Regarding the FE analysis, the only perfect fit configuration was implemented which could be considered as the most stable condition23,32. It should be noted that in tip/base fit conditions, micromotions would be amplified by the reduction of the contact surface involving the variation of the contact center, hence, introducing a moment arm. Also, wear effects on the interface geometries were not taken into account since a condition immediately following implantation was investigated. Actually, the progression of implant wear will increase the micromotions present at the interface over time. Eventually, larger variations of the two design parameters under consideration (e.g., +10 mm) could be adopted, as also documented in other study24,61. However, the proposed variations were deemed sufficient to appreciate the influence of these parameters. Another simplification arises from the static application of the assembly load18. This assumption was adopted to reduce the computational cost of the simulations. Future work will be conducted to integrate the assessment of linear and volumetric wear rates at the taper junction by employing Archard’s wear law62.

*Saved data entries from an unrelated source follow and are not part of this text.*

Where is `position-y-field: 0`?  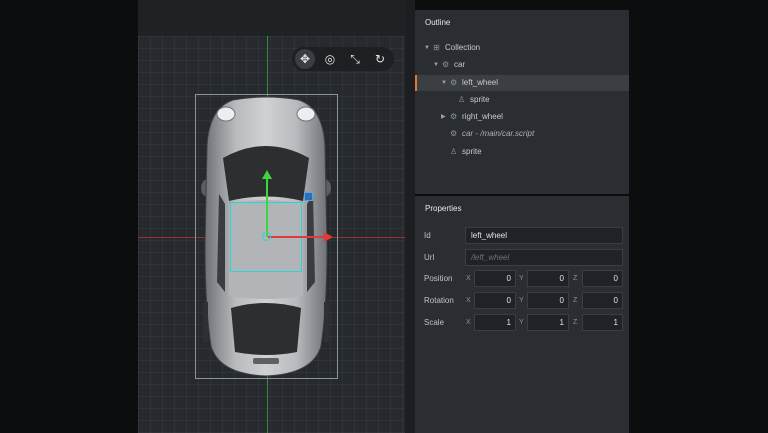 position-y-field: 0 is located at coordinates (548, 278).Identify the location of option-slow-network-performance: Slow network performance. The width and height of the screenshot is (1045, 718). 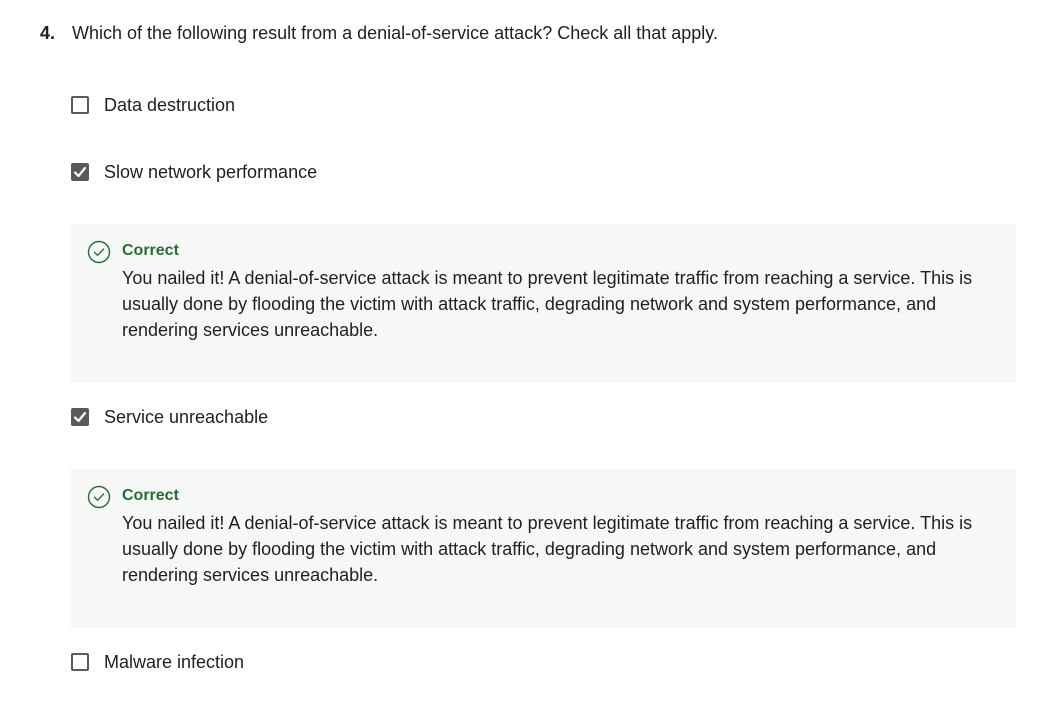
(194, 172).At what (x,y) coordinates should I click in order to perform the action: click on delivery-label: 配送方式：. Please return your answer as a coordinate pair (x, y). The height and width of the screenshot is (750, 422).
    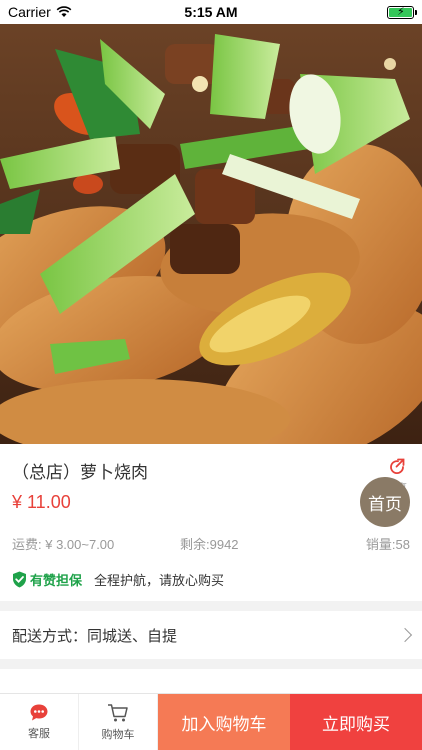
    Looking at the image, I should click on (50, 636). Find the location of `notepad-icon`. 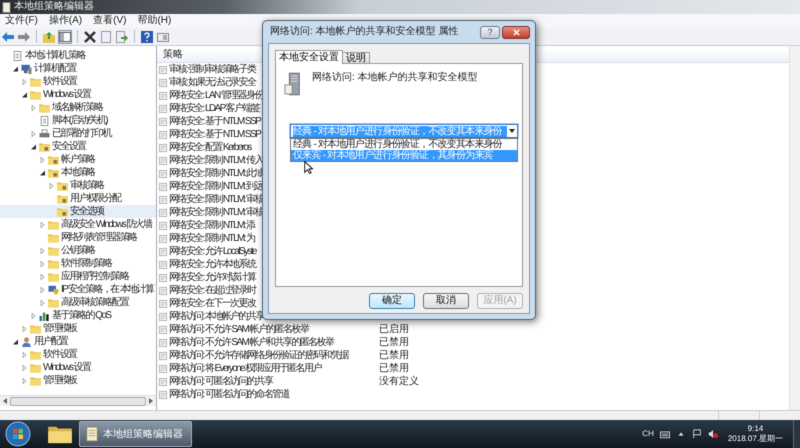

notepad-icon is located at coordinates (92, 434).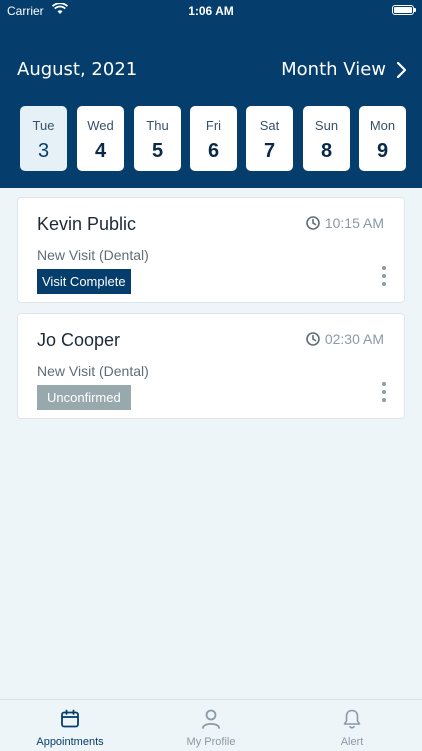 The width and height of the screenshot is (422, 751). I want to click on day-of-week: Thu, so click(158, 126).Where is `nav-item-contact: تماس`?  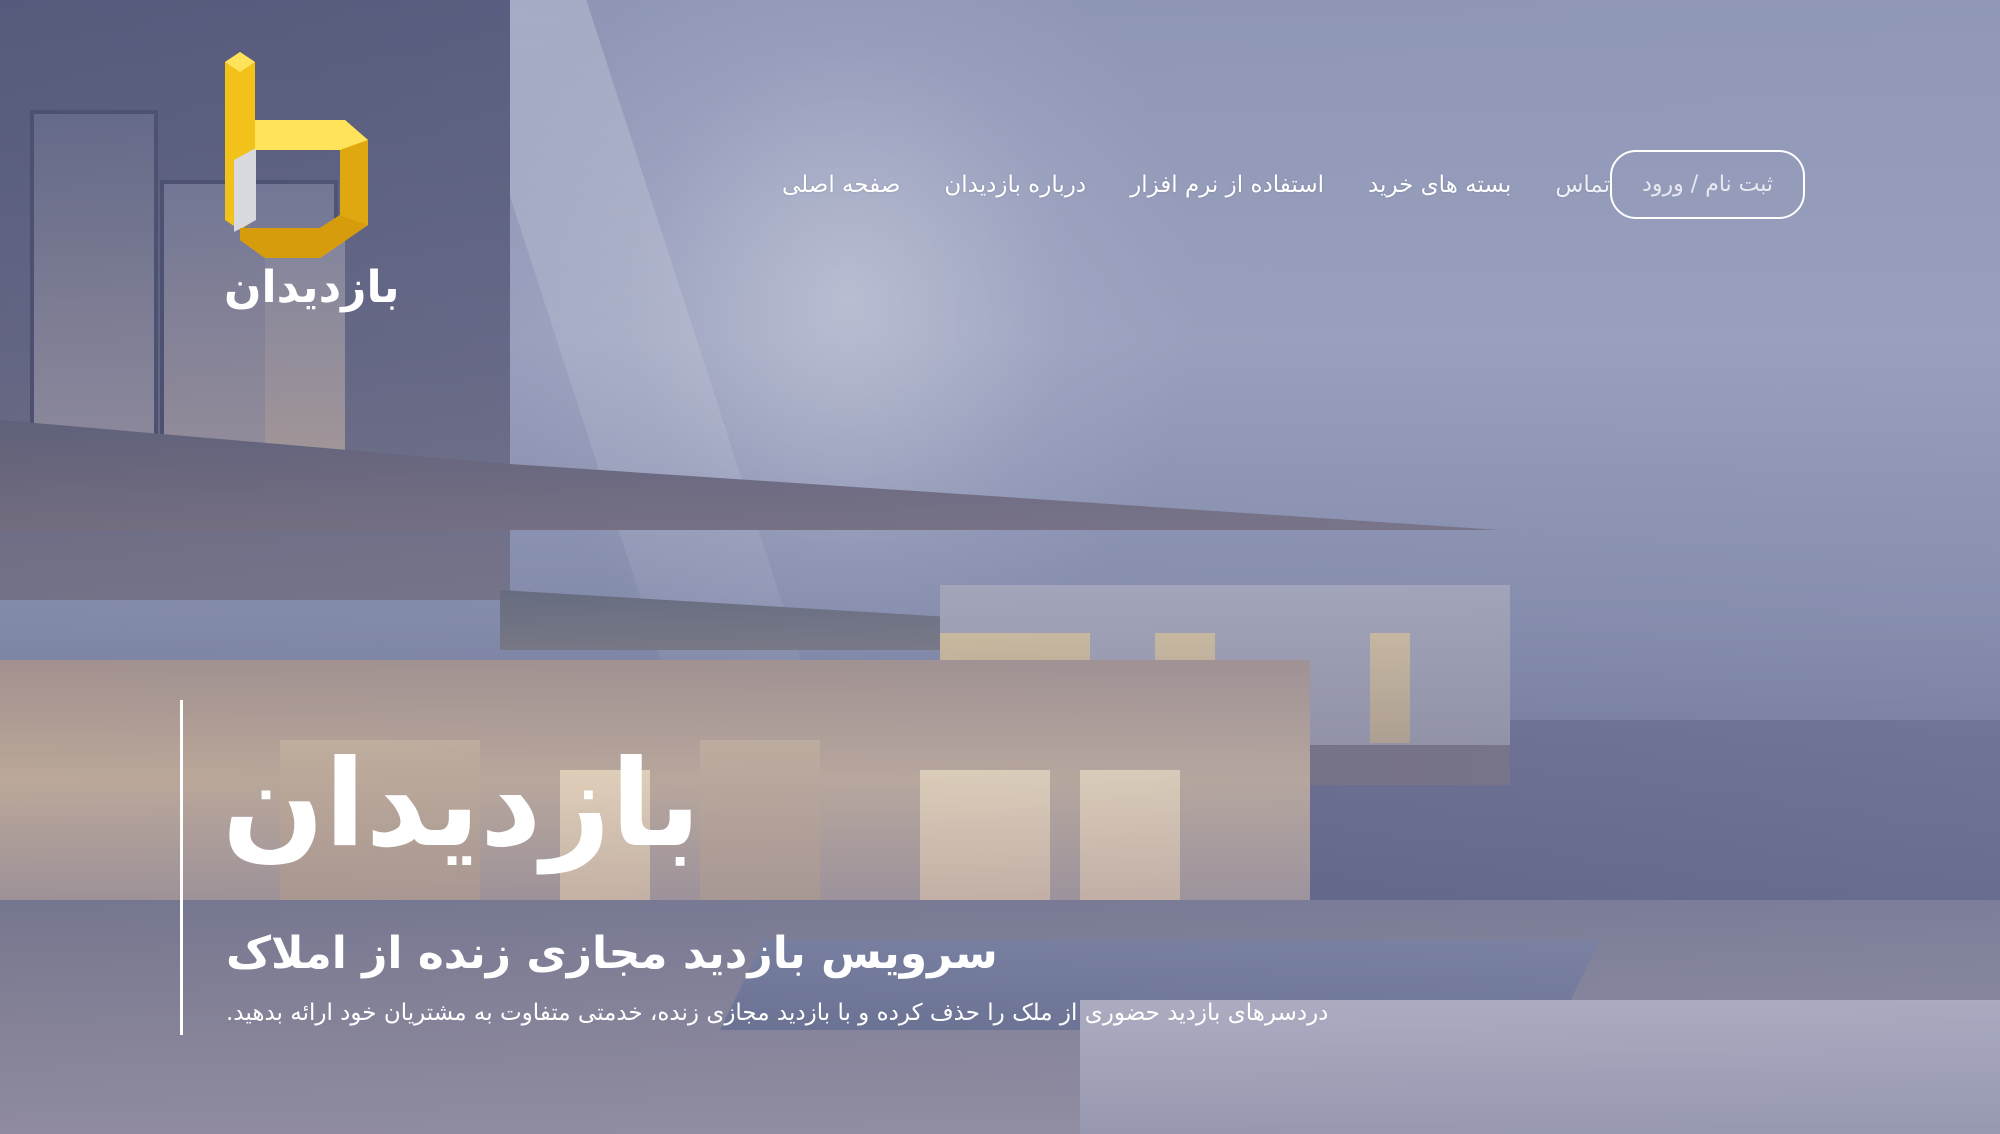
nav-item-contact: تماس is located at coordinates (1582, 185).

In conclusion, the present study reaffirms the findings of retrieval studies, highlighting the criticality associated with the L-size due to the generation of a moment arm between the center of the femoral head and the center of pressure on the trunnion. MB and FE simulations were combined to provide a more realistic representation of the complex biomechanical behavior of a hip prosthesis during a walking task, yielding more comprehensive insights into the loading conditions experienced by the implant. Overall, it should be noted that with this study a detailed drawing of a taper junction is provided, which can constitute a common benchmark for future similar works or round-robin studies. Following a thorough analysis of boundary conditions, the relative sliding between the contacting surfaces was determined in both magnitude and directions, providing more accurate data for wear estimation. Finally, this study emphasizes concerns related to the importance of selecting the combination of implant components that, although resulting in equal offsets, can reduce the amount of micromotions, thus minimizing the risk of critical wear.